Time-dependent orbital-free density functional theory for electronic stopping power: Comparison to the Mermin-Kohn-Sham theory at high temperatures

Electronic stopping power in warm dense matter can affect energy transport and heating in astrophysical processes and internal confinement fusion. For cold condensed matter systems, stopping power can be modeled from first-principles using real-time time-dependent density functional theory (DFT). However, high temperatures (10's to 100's of eV) may be computationally prohibitive for traditional Mermin-Kohn-Sham DFT. New experimental measurements in the warm dense regime motivates the development of first-principles approaches, which can reach these temperatures. We have developed a time-dependent orbital-free density functional theory, which includes a novel nonadiabatic and temperature-dependent kinetic energy density functional, for the simulation of stopping power at any temperature. The approach is nonlinear with respect to the projectile perturbation, includes all ions and electrons, and does not require a priori determination of screened interaction potentials.
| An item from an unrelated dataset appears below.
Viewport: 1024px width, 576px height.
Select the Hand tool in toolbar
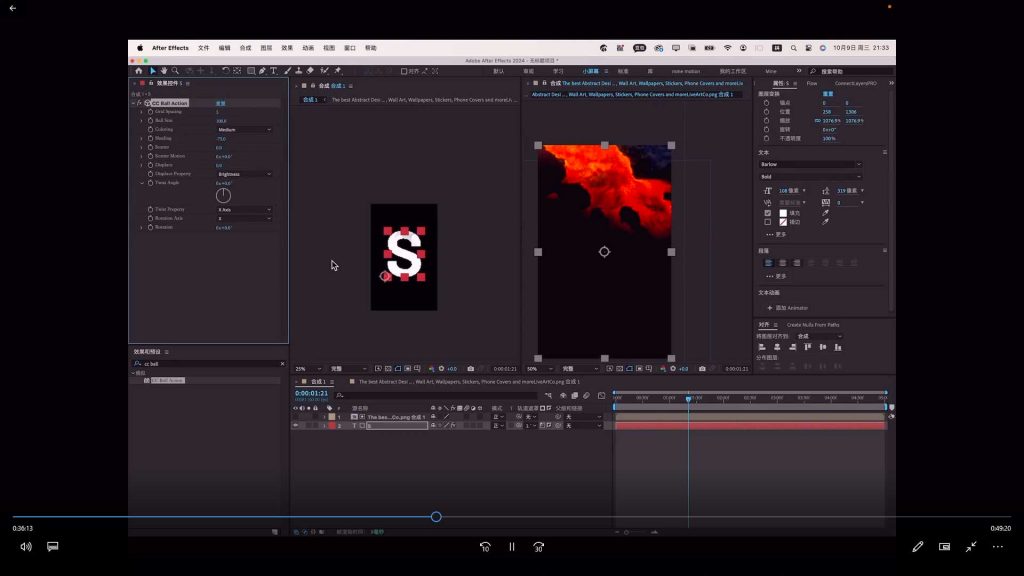coord(163,71)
Our results compare favorably with Kohn-Sham for temperatures in the WDM regime, especially nearing 100 eV.

Figure 1

Dynamic density-density response functions for homogeneous electron gas as a function of wave vector. The electron density, $\rho =0.004$ gives a Fermi-wave vector, $k_F=0.491$. The frequency is $\omega =0.125+i\times 0.0001\sim k_F^2/2+i\delta$, Lindhard response function (black solid), Thomas-Fermi–von-Weizsäcker response (blue dotted), the current-dependent response (green dash-dot).

Figure 2

$\Im {\left[\frac{\partial {\tilde{\chi }}_L^{-1}(q,\omega ,T)}{\partial w}\right]}_{\omega \to 0}$ as a function of the scaled wave vector $q/k_F$. Four density-temperature examples are shown. Markers are numerical calculations of Eq. (20) and its derivative, lines are calculated by Eqs. (21) and (24). The inset shows the best fits of the scaling factor $c_T$ to the $\Im {\left[\frac{\partial {\tilde{\chi }}_L^{-1}(q,\omega ,T)}{\partial w}\right]}_{\omega \to 0}\text{v.s.}q$ lines compared to the asymptotic limit fits, Eqs. (22) and (23), as well as the final $c_T$, Eq. (24).

Figure 3

0.7 g/cc deuterium stopping power (ESP) for deuteron. Top: ${10}^4$ Kelvin; bottom: ${10}^5$ Kelvin. Time-dependent (TD) Kohn-Sham (black solid); current-dependent TD orbital-free (CD) (red fashed); TFW TD orbital-free (blue dotted).

Figure 4

0.7 g/cc deuterium stopping power (ESP) for deuteron. Top, left: Current-dependent TD orbital-free; top, middle, left: TD Kohn-Sham; top, middle, right: dielectric function (DF) method with projectile screening; top, right: DF method with bare projectile, ${\tilde{\rho }}_p\left(q\right)=0$. Bottom, left: Current-dependent TD orbital-free, with $C_T=1$; bottom, middle, left: Li Petrasso model; bottom, middle, right: Brown-Preston-Singleton model; bottom, right: comparison of all methods at 600000 Kelvin.

Figure 5

3.5 g/cc deuterium stopping power (ESP) for deuteron. Top, left: Current-dependent TD orbital-free; top, middle, left: TD Kohn-Sham; top, middle, right: dielectric function (DF) method with projectile screening; Top, right: DF method with bare projectile, ${\tilde{\rho }}_p\left(q\right)=0$; bottom, left: current-dependent TD orbital-free, with $C_T=1$; bottom, middle, left: Li Petrasso (LP) model; bottom, middle, right: Brown-Preston-Singleton (BPS) model; bottom, right: comparison of all methods at 1 mega-Kelvin.

Figure 6

Static density-density response functions for homogeneous electron gas as a function of normalized wave vector. Lindhard function (black solid), Thomas-Fermi–von-Weizsäcker (TFW) (blue dotted), random phase approximation (RPA) (red dashed), and the approximate RPA with TFW for the noninteracting response.

Figure 7

Work on the deuteron projectile as a function of distance traveled. $v_p=2.5a.u.$ and $\delta t$ = 0.29 $as$. Linear fit to this line leads gives the electronic stopping power (ESP). time-dependent (TD) Kohn-Sham (black solid), Current-dependent TD orbital-free (CD) (blue dotted). Inset: Long trajectory shows instability (a deviation of linearity) for the TFW TD orbital-free (red dashed). For TFW $\delta t=0.096as$.

Figure 8

3.5 g/cc, 100 kK deuterium stopping power for deuteron. Convergence of TD-OF-DFT result with respect to the dimensions of the periodic simulation cell. BPS result also shown for reference. Length shown in Bohr. See text for description.